Eko mengatakan saat ini pendamping dari Bapas masih mengumpulkan data-data tersangka AAD di lapangan. Termasuk dari keluarga maupun lingkungan tempat tinggal ABG penabrak polisi itu.

Rekomendasi diversi itu akan diputuskan setelah sidang. Selain itu dari hasil sidang nantinya diputuskan terkait pendampingan selanjutnya.

"Nanti semua memberikan masukan. Kalau diversi, apa yang disepakati, pengawasan bagaimana, bimbingan bagaimana, ini harus dibicarakan agar sesuai kaidah diversi," papar Eko, dikutip Solopos.com.

 

2 dari 3 halaman

PKS Polres dan Bapas Klaten

Sebelumnya, Kepala Bapas Klaten Eko Bekti Susanto dan Kapolres Klaten AKBP Edy Suranta Sitepu telah menandatangani perjanjian kerja sama (PKS) di Mapolres Klaten, Selasa (4/5/2021) lalu.

Kepala Bapas Klaten, Eko Bekti Susanto, saat ditemui Solopos.com di Mapolres Klaten, Selasa (4/5/2021), mengatakan sejauh ini sudah menangani sembilan kasus anak yang diselesaikan secara diversi. "Rata-rata kasus penganiayaan. Ada juga terkait perlindungan anak," kata Eko.

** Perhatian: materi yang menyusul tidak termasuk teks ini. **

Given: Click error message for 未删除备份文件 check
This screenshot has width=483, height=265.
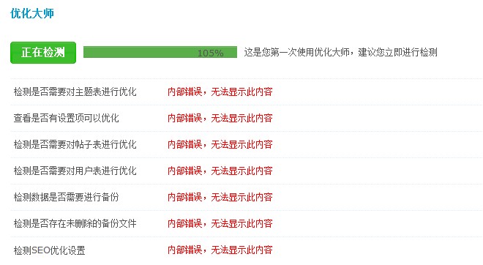Looking at the screenshot, I should click(x=220, y=223).
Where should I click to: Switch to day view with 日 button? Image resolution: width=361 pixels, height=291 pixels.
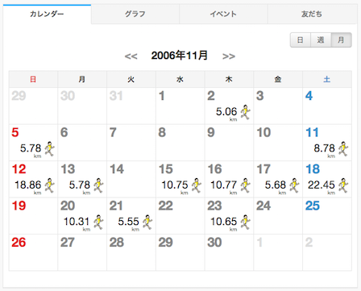tap(301, 40)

Eko Bekti Susanto mengatakan upaya diversi ditujukan guna melindungi kepentingan anak. Pengawasan anak yang terkait diversi biasanya dilakukan dalam tempo enam bulan. "Pengawasan terhadap anak dalam proses diversi bisa juga di bawah enam bulan. Tergantung dari proses penanganannya," katanya.

Sepanjang masa pengawasan, anak yang bersangkutan tak boleh mengulangi perbuatan melawan hukum. Jika melakukan, otomatis akan diproses hukum lebih lanjut alias sudah tak bisa lagi dengan cara diversi.

Sebagaimana diketahui, jajaran Polres Klaten saat ini tengah menangani kasus ABG berinisial AAD, 16, pengemudi mobil VW warna kuning yang terobos penyekatan pemudik di Prambanan, Sabtu (8/5/2021) sore.

Saat menerobos penyekatan itu, mobil VW warna kuning yang dikemudikan AAD sempat menabrak seorang polisi yang bertugas. Beruntung polisi yang ditabrak itu tak mengalami luka serius.

AAD terancam hukuman satu tahun empat bulan penjara jika anak pengusaha tajir di Gergunung itu dijerat Pasal 212 dan Pasal 335 KUHP tentang Melawan Petugas.

"Lantaran pelaku masih tergolong anak-anak, prosesnya [hukum] tetap memperhatikan kebutuhan anak [pelaku tidak ditahan]," kata Kapolres Klaten, AKBP Edy Suranta Sitepu, saat ditemui wartawan di Mapolres Klaten, Senin (10/5/2021).